Bilkent Üniversitesi Öğretim Üyesi Anayasa Hukukçusu Prof. Dr. Ergun Özbudun, yargının kendini rejimin koruyucularından biri olarak gördüğünü söyledi
Türkiye'de Militan Laiklik Var !
Türkiye'de,Yargı ideolojik misyon edinmiş !
Türkiye'de yargının bağımsızlığı ve tarafsızlığı sürekli tartışılıyor. Neden?
Yargının, gerek siyasi iktidar karşısında, gerek diğer toplumsal güçler karşısında bağımsız ve tarafsız olması ve kararlarını sadece hukuk ve adaleti düşünerek serbestçe verebilmesi gerekiyor.
- Ancak Türkiye'de yargı bağımsızlığı, yargının diğer organlar karşısında tam hâkimiyeti gibi algılanıyor. Oysa hukuk devleti, devletin her üç organının da (yasama, yürütme, yargı) hukuka bağlı olmasını gerektirir. Bizde yasamanın hukuka yani Anayasa'ya bağlılığının müeyyidesi Anayasa yargısıdır; yürütmenin hukuka bağlılığının müeyyidesi de idari yargıdır. Ama yargının da hukuka bağlı olması lazım. Yargı ancak anayasanın ve kanunların kendisine verdiği ölçüde bu denetimi yapmalı. Bu denetim hiçbir zaman “yerindelik denetimi” biçimine dönüşmemeli. Hiçbir zaman ideolojik nitelik almamalı. Yargı bağımsızlığının çağrıştırdığı denetim, hukukilik denetimidir.
LAİKLİK evrensel olmalıdır
Türkiye'ye özgü LAİKLİK olmaz
Bir demokraside yargının hem bağımsızlığı hem de tarafsızlığı asıldır. Yargının bağımsızlığı da tarafsızlığının bir aracı olması itibari ile önemlidir.
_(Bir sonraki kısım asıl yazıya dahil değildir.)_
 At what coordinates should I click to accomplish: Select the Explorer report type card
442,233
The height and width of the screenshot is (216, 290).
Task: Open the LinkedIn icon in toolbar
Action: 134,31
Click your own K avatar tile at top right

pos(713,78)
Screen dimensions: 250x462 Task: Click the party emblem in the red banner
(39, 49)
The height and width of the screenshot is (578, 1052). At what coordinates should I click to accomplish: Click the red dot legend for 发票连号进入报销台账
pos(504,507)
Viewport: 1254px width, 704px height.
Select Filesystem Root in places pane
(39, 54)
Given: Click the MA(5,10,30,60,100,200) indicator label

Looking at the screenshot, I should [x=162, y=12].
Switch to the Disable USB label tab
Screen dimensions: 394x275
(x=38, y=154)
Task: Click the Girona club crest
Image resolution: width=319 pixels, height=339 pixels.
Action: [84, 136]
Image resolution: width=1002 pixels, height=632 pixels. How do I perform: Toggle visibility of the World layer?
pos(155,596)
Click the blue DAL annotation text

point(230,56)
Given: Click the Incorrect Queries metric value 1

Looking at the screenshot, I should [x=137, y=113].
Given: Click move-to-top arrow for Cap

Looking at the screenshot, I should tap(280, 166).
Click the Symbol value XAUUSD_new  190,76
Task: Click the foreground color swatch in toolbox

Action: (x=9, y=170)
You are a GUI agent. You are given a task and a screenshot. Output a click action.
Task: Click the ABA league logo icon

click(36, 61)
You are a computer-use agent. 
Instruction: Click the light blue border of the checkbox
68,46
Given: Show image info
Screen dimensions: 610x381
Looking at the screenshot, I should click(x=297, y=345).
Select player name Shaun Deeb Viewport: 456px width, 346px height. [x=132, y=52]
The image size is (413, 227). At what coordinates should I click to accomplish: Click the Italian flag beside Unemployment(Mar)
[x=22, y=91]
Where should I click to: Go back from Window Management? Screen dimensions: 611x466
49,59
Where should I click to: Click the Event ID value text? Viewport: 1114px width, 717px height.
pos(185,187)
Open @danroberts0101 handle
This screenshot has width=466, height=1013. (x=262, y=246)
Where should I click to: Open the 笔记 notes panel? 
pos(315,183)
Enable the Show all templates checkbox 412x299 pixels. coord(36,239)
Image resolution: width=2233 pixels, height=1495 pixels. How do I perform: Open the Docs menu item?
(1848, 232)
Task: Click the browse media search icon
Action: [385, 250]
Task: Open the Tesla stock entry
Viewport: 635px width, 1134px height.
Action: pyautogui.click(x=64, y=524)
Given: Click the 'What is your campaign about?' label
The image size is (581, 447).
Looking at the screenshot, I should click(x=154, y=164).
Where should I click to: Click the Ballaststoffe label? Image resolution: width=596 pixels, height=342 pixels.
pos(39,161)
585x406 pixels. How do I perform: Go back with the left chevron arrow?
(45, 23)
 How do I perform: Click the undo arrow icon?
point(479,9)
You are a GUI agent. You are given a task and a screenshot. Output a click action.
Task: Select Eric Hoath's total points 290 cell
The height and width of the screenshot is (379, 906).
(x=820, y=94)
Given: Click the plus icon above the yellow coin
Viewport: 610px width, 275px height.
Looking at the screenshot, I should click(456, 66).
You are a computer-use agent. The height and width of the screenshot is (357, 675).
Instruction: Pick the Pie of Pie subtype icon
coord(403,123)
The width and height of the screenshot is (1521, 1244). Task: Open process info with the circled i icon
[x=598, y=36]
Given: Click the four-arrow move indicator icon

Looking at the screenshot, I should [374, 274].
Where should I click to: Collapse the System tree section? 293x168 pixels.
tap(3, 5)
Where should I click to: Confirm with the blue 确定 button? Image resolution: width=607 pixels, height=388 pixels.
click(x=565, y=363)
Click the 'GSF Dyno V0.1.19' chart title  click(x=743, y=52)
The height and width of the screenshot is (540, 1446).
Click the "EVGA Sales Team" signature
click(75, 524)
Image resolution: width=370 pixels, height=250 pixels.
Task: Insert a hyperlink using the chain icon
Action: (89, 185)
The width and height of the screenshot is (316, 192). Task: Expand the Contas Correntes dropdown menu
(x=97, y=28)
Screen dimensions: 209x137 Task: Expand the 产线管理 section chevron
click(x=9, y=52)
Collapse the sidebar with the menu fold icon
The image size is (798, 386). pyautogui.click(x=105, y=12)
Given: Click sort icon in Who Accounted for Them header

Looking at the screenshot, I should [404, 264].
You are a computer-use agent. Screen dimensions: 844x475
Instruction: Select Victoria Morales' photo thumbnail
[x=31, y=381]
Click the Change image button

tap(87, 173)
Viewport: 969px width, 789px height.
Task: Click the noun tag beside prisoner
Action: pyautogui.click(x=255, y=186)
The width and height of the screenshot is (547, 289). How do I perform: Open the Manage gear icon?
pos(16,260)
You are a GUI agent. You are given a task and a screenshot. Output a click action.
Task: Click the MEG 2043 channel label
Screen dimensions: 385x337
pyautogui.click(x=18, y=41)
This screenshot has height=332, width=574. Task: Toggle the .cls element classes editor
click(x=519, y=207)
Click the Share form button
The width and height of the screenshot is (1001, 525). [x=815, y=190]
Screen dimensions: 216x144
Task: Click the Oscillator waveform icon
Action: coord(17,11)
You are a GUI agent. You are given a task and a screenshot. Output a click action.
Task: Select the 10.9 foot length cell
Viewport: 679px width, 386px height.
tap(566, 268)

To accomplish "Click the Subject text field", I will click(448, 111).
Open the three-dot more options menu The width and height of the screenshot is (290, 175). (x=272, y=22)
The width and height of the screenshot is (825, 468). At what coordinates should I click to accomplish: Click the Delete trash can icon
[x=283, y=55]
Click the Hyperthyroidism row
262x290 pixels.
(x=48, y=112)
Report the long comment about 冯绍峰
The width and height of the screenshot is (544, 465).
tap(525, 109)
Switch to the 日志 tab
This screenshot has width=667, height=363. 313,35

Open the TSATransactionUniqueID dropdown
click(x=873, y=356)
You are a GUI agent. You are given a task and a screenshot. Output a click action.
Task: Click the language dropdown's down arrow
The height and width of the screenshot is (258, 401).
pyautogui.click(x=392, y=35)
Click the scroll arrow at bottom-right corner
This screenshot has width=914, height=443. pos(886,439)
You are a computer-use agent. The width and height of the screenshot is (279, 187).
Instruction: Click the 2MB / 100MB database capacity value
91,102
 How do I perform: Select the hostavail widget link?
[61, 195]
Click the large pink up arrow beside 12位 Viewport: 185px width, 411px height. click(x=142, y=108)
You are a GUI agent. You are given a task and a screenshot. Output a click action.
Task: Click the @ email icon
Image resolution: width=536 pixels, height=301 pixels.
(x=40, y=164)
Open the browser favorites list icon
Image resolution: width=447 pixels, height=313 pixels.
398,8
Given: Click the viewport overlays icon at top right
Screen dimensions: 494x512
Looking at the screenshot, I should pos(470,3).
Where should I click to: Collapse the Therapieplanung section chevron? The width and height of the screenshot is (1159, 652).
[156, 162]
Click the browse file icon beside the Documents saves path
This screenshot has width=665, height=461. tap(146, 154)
- Yargının, yargı işlevini yerine getirmesi için tarafsız olması gerekir.Bu tarafsızlık, mutlaka siyasi iktidar, hükümet tarafından bozulmaz, ona karşı tarafsız olduğu gibi toplum içindeki diğer grup ve ideolojilere de tarafsız olması ve sadece adaletin hizmetinde olması gerekir. Daha geniş bir çerçeveden baktığımızda, Batı demokrasilerindeki pekçok kavramın Türkiye'de kullanıldığını ama Türkiye'de Batıdakilerden çok farklı anlamlarda kullanıldığını görürsünüz. Mesela laiklik. Bizde Batı'da evrensel anlamından çok farklı, âdeta “Türk tipi laiklik” olarak anlaşılıyor. Kuvvetler ayrılığı, hukuk devleti, siyasi parti hürriyeti, ifade hürriyeti farklı anlaşılıyor.
TÜRK İŞİ HUKUK OLMAZ
Hukukun ve demokrasinin temel prensipleri evrenseldir. “Biz bize benzeriz” ya da “Türkiye'nin özel şartları” ifadelerini ben çocukluğumdan beri duyuyorum. Bu yaşıma geldim hâlâ duyuyorum.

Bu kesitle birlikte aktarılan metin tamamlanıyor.